WHAT THE EXERCISE ASKS: Go through the entries below. Copy out every line that contains "Choose".

+++ SOURCE RECORDS +++

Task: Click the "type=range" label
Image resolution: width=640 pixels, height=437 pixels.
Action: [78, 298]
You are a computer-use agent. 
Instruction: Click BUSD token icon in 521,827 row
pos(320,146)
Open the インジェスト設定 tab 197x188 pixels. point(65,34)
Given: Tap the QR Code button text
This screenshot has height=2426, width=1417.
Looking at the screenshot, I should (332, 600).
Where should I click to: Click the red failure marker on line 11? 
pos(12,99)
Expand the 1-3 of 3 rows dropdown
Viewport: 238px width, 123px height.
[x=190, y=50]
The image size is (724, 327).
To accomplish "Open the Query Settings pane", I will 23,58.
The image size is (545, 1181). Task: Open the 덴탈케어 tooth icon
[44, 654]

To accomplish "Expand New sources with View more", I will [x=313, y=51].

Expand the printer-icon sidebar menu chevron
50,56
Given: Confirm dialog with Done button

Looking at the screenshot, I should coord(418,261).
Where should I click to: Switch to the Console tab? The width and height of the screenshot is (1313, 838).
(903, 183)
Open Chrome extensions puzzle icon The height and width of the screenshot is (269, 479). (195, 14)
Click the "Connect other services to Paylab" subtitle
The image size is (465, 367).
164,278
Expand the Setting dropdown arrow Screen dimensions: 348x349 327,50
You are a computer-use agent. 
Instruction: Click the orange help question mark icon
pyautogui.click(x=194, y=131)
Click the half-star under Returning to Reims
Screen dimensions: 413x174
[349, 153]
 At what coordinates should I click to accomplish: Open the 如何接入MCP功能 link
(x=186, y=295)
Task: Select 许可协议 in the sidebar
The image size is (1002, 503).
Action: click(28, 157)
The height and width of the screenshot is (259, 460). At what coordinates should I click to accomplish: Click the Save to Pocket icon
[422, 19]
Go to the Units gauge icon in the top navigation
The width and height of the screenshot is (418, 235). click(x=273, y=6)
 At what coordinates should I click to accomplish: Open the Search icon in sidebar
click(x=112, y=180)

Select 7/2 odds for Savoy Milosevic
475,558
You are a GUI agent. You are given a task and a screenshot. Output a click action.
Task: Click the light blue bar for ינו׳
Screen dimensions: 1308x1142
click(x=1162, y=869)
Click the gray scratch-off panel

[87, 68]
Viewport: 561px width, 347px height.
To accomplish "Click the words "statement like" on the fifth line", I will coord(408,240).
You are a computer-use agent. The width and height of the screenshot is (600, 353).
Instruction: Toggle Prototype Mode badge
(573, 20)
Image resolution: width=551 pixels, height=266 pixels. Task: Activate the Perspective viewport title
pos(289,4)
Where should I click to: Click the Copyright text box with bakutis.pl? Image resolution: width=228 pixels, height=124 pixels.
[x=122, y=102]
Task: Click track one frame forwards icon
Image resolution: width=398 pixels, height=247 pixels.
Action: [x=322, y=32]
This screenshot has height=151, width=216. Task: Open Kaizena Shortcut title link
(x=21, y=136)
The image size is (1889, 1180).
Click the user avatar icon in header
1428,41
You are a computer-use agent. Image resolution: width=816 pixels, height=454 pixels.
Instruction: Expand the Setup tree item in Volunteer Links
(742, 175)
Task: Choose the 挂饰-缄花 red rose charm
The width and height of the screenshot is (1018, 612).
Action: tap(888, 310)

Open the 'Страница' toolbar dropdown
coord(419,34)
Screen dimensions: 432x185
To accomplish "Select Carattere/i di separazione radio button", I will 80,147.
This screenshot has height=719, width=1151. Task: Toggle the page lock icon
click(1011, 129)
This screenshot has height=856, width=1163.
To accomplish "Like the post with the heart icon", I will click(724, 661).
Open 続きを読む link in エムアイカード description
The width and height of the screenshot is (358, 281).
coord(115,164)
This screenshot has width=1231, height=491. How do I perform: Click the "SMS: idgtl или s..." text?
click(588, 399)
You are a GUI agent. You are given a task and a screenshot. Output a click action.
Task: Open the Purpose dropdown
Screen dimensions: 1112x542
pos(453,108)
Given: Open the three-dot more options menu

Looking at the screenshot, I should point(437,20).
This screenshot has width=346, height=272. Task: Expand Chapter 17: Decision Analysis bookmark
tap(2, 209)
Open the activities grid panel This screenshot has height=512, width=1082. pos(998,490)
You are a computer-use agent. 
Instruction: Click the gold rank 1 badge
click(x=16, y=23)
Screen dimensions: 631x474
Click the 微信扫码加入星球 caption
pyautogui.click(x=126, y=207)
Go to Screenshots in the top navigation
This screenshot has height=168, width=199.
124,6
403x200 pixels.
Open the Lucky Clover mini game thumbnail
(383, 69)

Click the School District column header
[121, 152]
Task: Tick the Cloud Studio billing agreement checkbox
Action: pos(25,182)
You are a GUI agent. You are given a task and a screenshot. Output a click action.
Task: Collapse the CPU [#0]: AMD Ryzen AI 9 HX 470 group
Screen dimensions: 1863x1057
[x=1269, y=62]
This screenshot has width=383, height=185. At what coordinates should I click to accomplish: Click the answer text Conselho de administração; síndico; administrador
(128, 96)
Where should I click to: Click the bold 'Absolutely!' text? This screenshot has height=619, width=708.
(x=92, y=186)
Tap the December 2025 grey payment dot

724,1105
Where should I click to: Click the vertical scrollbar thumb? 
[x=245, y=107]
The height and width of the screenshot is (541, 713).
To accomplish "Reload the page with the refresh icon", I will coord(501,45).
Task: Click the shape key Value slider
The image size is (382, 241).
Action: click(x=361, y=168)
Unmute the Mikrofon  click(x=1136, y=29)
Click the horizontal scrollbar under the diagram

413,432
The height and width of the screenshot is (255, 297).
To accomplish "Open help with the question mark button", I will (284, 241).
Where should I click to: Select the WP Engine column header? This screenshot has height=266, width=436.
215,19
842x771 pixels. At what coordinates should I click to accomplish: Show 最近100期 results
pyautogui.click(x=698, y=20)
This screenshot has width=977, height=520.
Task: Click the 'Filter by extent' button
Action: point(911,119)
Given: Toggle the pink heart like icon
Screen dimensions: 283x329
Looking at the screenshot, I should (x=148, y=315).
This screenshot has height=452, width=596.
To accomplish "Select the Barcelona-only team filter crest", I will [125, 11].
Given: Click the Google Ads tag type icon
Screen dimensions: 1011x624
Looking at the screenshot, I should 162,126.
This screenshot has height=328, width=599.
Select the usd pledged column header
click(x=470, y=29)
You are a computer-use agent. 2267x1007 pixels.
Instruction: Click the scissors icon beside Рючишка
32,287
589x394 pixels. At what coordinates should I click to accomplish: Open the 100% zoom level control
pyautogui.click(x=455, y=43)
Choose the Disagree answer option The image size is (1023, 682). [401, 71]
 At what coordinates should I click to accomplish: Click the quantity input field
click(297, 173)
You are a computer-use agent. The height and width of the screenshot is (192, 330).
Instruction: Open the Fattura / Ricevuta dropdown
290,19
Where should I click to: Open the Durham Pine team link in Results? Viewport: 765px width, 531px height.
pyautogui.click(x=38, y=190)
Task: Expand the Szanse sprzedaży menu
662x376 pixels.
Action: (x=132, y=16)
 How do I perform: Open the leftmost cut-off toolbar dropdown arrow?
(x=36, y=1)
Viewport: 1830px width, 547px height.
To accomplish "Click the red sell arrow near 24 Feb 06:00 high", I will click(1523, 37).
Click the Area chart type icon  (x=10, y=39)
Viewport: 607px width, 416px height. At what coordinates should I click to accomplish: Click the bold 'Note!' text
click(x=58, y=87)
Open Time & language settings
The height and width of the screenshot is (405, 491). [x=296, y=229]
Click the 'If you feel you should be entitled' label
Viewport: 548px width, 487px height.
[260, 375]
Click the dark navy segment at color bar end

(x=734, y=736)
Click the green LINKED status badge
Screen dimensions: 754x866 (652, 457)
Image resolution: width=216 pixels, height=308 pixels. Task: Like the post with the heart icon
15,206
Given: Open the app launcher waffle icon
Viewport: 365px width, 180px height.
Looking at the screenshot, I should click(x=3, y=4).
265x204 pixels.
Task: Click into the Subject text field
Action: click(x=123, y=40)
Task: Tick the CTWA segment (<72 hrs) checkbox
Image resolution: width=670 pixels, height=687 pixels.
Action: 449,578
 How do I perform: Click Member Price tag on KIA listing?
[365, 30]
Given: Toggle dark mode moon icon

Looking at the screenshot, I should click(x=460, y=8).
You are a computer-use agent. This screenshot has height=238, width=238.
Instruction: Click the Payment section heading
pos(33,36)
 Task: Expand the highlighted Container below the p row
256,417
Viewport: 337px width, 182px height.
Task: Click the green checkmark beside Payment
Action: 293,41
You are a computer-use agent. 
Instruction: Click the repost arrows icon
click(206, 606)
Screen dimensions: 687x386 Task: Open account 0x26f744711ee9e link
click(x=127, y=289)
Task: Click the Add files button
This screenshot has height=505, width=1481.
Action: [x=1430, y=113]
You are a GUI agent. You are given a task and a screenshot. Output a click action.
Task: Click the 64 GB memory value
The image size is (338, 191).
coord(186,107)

+++

SOLUTION FOR THIS TASK:
Task: Choose the 挂饰-缄花 red rose charm
Choose the Disagree answer option The image size is (1023, 682). [401, 71]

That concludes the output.